[Start of section]

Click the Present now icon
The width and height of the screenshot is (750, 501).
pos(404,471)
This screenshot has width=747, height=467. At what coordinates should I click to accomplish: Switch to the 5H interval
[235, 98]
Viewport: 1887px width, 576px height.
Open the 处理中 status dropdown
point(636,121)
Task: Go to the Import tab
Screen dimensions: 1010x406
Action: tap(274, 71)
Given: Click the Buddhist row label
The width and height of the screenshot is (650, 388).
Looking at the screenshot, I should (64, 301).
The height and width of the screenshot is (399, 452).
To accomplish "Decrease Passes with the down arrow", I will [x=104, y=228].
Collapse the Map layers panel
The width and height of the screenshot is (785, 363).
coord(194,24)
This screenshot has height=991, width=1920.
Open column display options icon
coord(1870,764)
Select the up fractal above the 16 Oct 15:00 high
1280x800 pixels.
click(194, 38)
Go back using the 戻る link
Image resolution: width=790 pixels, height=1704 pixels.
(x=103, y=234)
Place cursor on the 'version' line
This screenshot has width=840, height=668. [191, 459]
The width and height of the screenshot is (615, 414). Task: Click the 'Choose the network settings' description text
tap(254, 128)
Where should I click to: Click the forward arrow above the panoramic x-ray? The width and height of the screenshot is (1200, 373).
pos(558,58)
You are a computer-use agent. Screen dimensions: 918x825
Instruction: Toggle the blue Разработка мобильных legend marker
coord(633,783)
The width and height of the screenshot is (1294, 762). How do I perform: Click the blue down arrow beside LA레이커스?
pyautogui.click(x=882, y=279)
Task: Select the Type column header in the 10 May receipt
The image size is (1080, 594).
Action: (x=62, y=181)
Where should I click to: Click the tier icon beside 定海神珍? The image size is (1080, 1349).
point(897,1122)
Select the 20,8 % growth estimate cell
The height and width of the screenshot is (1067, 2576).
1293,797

[End of section]

- _Problem to solve_
Your answer should be the lines from the one containing "The width and height of the screenshot is (615, 414)." to the end of the entries above, restated exactly and alone.

- _Exercise answer_
The width and height of the screenshot is (615, 414). Task: Click the 'Choose the network settings' description text
tap(254, 128)
Where should I click to: Click the forward arrow above the panoramic x-ray? The width and height of the screenshot is (1200, 373).
pos(558,58)
You are a computer-use agent. Screen dimensions: 918x825
Instruction: Toggle the blue Разработка мобильных legend marker
coord(633,783)
The width and height of the screenshot is (1294, 762). How do I perform: Click the blue down arrow beside LA레이커스?
pyautogui.click(x=882, y=279)
Task: Select the Type column header in the 10 May receipt
The image size is (1080, 594).
Action: (x=62, y=181)
Where should I click to: Click the tier icon beside 定海神珍? The image size is (1080, 1349).
point(897,1122)
Select the 20,8 % growth estimate cell
The height and width of the screenshot is (1067, 2576).
1293,797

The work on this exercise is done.